[Stored data]
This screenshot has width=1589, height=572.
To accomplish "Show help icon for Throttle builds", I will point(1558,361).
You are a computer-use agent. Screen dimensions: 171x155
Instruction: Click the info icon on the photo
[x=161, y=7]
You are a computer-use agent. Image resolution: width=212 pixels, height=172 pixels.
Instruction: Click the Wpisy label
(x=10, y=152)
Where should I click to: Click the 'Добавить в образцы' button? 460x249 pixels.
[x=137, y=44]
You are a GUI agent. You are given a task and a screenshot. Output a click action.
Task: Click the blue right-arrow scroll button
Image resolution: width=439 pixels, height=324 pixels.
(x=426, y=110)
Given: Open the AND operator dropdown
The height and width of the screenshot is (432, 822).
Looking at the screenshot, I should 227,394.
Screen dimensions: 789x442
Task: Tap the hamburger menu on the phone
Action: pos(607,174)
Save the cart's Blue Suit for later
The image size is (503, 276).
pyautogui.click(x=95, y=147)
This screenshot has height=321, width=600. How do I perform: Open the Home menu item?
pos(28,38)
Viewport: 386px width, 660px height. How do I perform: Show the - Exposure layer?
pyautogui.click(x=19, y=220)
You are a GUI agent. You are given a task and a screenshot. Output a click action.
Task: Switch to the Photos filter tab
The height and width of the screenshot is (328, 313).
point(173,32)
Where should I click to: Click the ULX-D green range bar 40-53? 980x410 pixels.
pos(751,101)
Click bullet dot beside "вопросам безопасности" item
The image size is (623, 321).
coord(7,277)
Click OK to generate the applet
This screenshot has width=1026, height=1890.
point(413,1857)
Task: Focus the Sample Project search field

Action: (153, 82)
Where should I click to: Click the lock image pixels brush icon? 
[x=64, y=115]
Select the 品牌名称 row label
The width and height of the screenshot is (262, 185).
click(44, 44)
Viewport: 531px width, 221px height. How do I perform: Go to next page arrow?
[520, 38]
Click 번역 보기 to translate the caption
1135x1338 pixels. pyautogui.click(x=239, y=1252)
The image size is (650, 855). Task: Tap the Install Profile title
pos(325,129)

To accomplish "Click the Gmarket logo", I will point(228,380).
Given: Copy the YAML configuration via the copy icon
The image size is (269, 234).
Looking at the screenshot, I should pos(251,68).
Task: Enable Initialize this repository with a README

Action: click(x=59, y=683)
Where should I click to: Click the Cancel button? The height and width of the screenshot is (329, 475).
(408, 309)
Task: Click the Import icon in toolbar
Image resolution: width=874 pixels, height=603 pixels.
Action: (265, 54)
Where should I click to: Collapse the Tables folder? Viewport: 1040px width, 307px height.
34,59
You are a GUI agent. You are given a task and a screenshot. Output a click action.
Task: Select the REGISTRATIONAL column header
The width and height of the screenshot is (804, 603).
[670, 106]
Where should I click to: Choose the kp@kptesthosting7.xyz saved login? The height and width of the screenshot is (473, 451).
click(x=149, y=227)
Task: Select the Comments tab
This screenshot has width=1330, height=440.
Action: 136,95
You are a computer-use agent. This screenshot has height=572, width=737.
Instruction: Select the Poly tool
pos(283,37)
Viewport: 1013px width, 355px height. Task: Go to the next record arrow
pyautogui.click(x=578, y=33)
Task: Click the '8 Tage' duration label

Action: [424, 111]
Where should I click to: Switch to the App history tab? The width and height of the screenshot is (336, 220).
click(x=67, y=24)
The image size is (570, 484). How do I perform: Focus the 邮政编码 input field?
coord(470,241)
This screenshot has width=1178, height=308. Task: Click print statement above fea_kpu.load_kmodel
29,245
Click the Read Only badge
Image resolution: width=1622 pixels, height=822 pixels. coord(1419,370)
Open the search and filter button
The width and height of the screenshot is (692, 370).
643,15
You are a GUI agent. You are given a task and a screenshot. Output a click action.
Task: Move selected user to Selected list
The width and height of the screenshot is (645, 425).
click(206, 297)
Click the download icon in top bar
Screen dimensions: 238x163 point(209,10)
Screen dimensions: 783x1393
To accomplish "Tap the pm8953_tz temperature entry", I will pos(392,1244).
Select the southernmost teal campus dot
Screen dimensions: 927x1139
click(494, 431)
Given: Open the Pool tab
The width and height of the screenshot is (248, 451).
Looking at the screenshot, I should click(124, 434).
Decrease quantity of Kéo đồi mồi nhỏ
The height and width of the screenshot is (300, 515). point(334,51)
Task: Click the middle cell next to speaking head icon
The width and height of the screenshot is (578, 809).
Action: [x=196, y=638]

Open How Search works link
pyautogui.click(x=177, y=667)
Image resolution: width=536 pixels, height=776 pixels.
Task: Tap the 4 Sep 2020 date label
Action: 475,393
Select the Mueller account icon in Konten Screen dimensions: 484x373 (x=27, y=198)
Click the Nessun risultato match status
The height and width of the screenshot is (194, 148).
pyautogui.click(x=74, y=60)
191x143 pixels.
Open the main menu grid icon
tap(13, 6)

**What needs to be done:** The full set of entries should appear again, unchanged, line by line.

**Response below:**
This screenshot has width=1589, height=572.
To accomplish "Show help icon for Throttle builds", I will point(1558,361).
You are a computer-use agent. Screen dimensions: 171x155
Instruction: Click the info icon on the photo
[x=161, y=7]
You are a computer-use agent. Image resolution: width=212 pixels, height=172 pixels.
Instruction: Click the Wpisy label
(x=10, y=152)
Where should I click to: Click the 'Добавить в образцы' button? 460x249 pixels.
[x=137, y=44]
You are a GUI agent. You are given a task and a screenshot. Output a click action.
Task: Click the blue right-arrow scroll button
Image resolution: width=439 pixels, height=324 pixels.
(x=426, y=110)
Given: Open the AND operator dropdown
The height and width of the screenshot is (432, 822).
Looking at the screenshot, I should 227,394.
Screen dimensions: 789x442
Task: Tap the hamburger menu on the phone
Action: pos(607,174)
Save the cart's Blue Suit for later
The image size is (503, 276).
pyautogui.click(x=95, y=147)
This screenshot has height=321, width=600. How do I perform: Open the Home menu item?
pos(28,38)
Viewport: 386px width, 660px height. How do I perform: Show the - Exposure layer?
pyautogui.click(x=19, y=220)
You are a GUI agent. You are given a task and a screenshot. Output a click action.
Task: Switch to the Photos filter tab
The height and width of the screenshot is (328, 313).
point(173,32)
Where should I click to: Click the ULX-D green range bar 40-53? 980x410 pixels.
pos(751,101)
Click bullet dot beside "вопросам безопасности" item
The image size is (623, 321).
coord(7,277)
Click OK to generate the applet
This screenshot has width=1026, height=1890.
point(413,1857)
Task: Focus the Sample Project search field

Action: (153, 82)
Where should I click to: Click the lock image pixels brush icon? 
[x=64, y=115]
Select the 品牌名称 row label
The width and height of the screenshot is (262, 185).
click(44, 44)
Viewport: 531px width, 221px height. How do I perform: Go to next page arrow?
[520, 38]
Click 번역 보기 to translate the caption
1135x1338 pixels. pyautogui.click(x=239, y=1252)
The image size is (650, 855). Task: Tap the Install Profile title
pos(325,129)

To accomplish "Click the Gmarket logo", I will point(228,380).
Given: Copy the YAML configuration via the copy icon
The image size is (269, 234).
Looking at the screenshot, I should pos(251,68).
Task: Enable Initialize this repository with a README

Action: click(x=59, y=683)
Where should I click to: Click the Cancel button? The height and width of the screenshot is (329, 475).
(408, 309)
Task: Click the Import icon in toolbar
Image resolution: width=874 pixels, height=603 pixels.
Action: (265, 54)
Where should I click to: Collapse the Tables folder? Viewport: 1040px width, 307px height.
34,59
You are a GUI agent. You are given a task and a screenshot. Output a click action.
Task: Select the REGISTRATIONAL column header
The width and height of the screenshot is (804, 603).
[670, 106]
Where should I click to: Choose the kp@kptesthosting7.xyz saved login? The height and width of the screenshot is (473, 451).
click(x=149, y=227)
Task: Select the Comments tab
This screenshot has width=1330, height=440.
Action: 136,95
You are a computer-use agent. This screenshot has height=572, width=737.
Instruction: Select the Poly tool
pos(283,37)
Viewport: 1013px width, 355px height. Task: Go to the next record arrow
pyautogui.click(x=578, y=33)
Task: Click the '8 Tage' duration label

Action: [424, 111]
Where should I click to: Switch to the App history tab? The width and height of the screenshot is (336, 220).
click(x=67, y=24)
The image size is (570, 484). How do I perform: Focus the 邮政编码 input field?
coord(470,241)
This screenshot has width=1178, height=308. Task: Click print statement above fea_kpu.load_kmodel
29,245
Click the Read Only badge
Image resolution: width=1622 pixels, height=822 pixels. coord(1419,370)
Open the search and filter button
The width and height of the screenshot is (692, 370).
643,15
You are a GUI agent. You are given a task and a screenshot. Output a click action.
Task: Move selected user to Selected list
The width and height of the screenshot is (645, 425).
click(206, 297)
Click the download icon in top bar
Screen dimensions: 238x163 point(209,10)
Screen dimensions: 783x1393
To accomplish "Tap the pm8953_tz temperature entry", I will pos(392,1244).
Select the southernmost teal campus dot
Screen dimensions: 927x1139
click(494, 431)
Given: Open the Pool tab
The width and height of the screenshot is (248, 451).
Looking at the screenshot, I should click(124, 434).
Decrease quantity of Kéo đồi mồi nhỏ
The height and width of the screenshot is (300, 515). point(334,51)
Task: Click the middle cell next to speaking head icon
The width and height of the screenshot is (578, 809).
Action: [x=196, y=638]

Open How Search works link
pyautogui.click(x=177, y=667)
Image resolution: width=536 pixels, height=776 pixels.
Task: Tap the 4 Sep 2020 date label
Action: 475,393
Select the Mueller account icon in Konten Screen dimensions: 484x373 (x=27, y=198)
Click the Nessun risultato match status
The height and width of the screenshot is (194, 148).
pyautogui.click(x=74, y=60)
191x143 pixels.
Open the main menu grid icon
tap(13, 6)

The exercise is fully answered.